Remember that ambiguity is a flaw of the grammar. It means that there is at least one program that is syntactically correct according to this grammar, but that still has more than one parse tree. Ambiguity is not a flaw of an individual program. It is quite possible that some program written according to an ambiguous grammar has exactly one parse tree.

This may sound confusing. Let us compare debugging a grammar with debugging a C software. Suppose that you have written a C software, and sold it. A user sends you the feedback that for some input your software generates a segmentaton fault at line number 234. However, the user does not mention what particular input has caused the fault.

So you know that your C software is not free of bugs, since at least one input has caused it to trip. It would definitely been of help to know that troublesome input, but all that you know is the nature of the problem (segmentaton fault) and its location in the code (line number 234).

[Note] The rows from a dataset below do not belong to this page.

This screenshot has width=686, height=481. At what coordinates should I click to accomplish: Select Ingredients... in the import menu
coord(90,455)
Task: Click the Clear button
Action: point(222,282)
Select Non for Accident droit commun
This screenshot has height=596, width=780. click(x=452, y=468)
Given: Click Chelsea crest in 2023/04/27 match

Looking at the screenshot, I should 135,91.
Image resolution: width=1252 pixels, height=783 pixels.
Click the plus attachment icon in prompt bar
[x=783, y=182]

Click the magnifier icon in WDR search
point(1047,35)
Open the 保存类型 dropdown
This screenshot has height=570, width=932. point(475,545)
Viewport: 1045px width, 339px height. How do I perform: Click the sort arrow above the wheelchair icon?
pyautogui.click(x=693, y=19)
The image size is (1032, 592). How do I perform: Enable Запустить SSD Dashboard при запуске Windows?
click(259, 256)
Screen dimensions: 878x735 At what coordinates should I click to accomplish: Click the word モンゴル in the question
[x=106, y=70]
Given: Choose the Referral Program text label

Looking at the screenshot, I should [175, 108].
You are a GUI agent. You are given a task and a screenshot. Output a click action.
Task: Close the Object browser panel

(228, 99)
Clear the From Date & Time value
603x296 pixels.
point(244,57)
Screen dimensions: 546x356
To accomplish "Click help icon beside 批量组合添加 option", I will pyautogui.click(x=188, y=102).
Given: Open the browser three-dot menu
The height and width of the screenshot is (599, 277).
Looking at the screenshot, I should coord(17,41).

How do you proceed your C software based on this? There are basically two techniques:

Try out some random inputs hoping to reproduce the error. This is a simple method that has a rather low chance of success if the software is complex.
Look carefully at line number 234, and mentally visualise scenarios that might cause the code at that line to break. This requires some debugging experience, but is more effective than the naive method. Indeed, this is how most progrmmers debug their programs.

Well, the situtation is very similar for debugging a grammar. We shall first try the naive approach, which will be quite effective here since our grammar is very simple.

But first we shall construct a table from amb.output, just as we did in the last page.

	`N`	$	`list`
⁰	s1		2
¹	r1	r1	r1
²	s1	4	3
³	s1/r2	r2	3
⁴		5
⁵	acc	acc

Notice how we have represented the shift-reduce conflict.

Example: Consider the program
N N N
We shall use the table to hand parse this program.
⁰
⁰ N ¹
⁰ list ²
⁰ list ² N ¹
⁰ list ² list ³
Well, we are now at state 3, and the next symbol is an N, so we have hit the shift-reduce conflict. So now we have two ways to proceed, each should take us to a valid but different parse tree. Let us try shifting first.
⁰ list ² list ³ N ¹
⁰ list ² list ³ list ³
⁰ list ² list ³
⁰ list ²
⁰ list ⁴
⁰ list ⁵
and finally we accept the program. It should not be difficult to see that this parsing corresponds to the parse tree (a) shown earlier.

Exercise 4.1: Check that resolving the shift-reduce conflict in favour of reducing produces parse tree (b).